+++ Information supplied +++
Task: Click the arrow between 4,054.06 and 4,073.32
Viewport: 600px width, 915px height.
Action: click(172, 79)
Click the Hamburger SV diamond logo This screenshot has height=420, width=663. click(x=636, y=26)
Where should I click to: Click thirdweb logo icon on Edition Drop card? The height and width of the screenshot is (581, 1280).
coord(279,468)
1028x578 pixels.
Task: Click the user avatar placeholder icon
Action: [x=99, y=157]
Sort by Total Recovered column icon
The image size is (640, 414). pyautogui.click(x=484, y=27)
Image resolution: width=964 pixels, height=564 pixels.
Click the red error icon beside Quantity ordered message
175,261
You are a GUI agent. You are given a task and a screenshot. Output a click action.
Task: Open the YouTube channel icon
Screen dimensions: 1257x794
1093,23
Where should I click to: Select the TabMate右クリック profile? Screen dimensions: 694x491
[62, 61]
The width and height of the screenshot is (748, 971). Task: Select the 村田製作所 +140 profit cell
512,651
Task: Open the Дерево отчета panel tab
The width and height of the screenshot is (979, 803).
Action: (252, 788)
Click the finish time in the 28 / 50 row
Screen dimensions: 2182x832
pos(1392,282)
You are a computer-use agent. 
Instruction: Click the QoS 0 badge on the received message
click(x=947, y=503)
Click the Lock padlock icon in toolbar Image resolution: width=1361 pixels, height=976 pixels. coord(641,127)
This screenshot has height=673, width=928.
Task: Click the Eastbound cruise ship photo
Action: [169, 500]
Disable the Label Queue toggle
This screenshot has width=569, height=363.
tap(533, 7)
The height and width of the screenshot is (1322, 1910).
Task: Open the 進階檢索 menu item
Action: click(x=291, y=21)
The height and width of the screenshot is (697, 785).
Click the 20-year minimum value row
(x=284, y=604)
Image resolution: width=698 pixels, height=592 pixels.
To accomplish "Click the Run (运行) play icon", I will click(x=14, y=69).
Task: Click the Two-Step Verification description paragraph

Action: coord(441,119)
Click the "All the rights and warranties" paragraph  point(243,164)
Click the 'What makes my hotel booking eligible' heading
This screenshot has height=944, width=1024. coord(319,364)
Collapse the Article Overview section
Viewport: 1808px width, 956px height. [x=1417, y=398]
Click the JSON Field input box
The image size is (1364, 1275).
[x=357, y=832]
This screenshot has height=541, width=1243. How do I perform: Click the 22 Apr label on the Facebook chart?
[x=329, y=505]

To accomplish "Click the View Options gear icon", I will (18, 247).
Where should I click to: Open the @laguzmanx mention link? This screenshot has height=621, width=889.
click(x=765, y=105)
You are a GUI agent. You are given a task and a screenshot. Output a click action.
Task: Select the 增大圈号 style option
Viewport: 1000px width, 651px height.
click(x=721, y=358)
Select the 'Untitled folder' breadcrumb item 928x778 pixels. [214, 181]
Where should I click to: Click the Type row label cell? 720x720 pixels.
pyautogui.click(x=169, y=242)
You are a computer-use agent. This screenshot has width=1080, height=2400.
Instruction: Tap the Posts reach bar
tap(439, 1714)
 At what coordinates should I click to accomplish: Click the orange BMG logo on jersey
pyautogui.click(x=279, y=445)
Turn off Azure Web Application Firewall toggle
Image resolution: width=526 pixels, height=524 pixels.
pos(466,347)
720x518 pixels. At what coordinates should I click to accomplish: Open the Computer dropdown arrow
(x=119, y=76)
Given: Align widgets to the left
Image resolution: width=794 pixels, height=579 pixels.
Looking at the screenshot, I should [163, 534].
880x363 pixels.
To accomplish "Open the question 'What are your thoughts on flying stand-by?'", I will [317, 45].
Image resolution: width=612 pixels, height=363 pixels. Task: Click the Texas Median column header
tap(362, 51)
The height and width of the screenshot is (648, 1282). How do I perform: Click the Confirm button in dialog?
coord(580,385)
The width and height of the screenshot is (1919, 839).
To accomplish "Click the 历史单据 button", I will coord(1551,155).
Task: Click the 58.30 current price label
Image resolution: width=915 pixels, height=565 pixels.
+++
> _What you are asked to do_
If a line above contains the word "agent", it counts; state how many lines count, and nothing more.

> _Expected answer_
4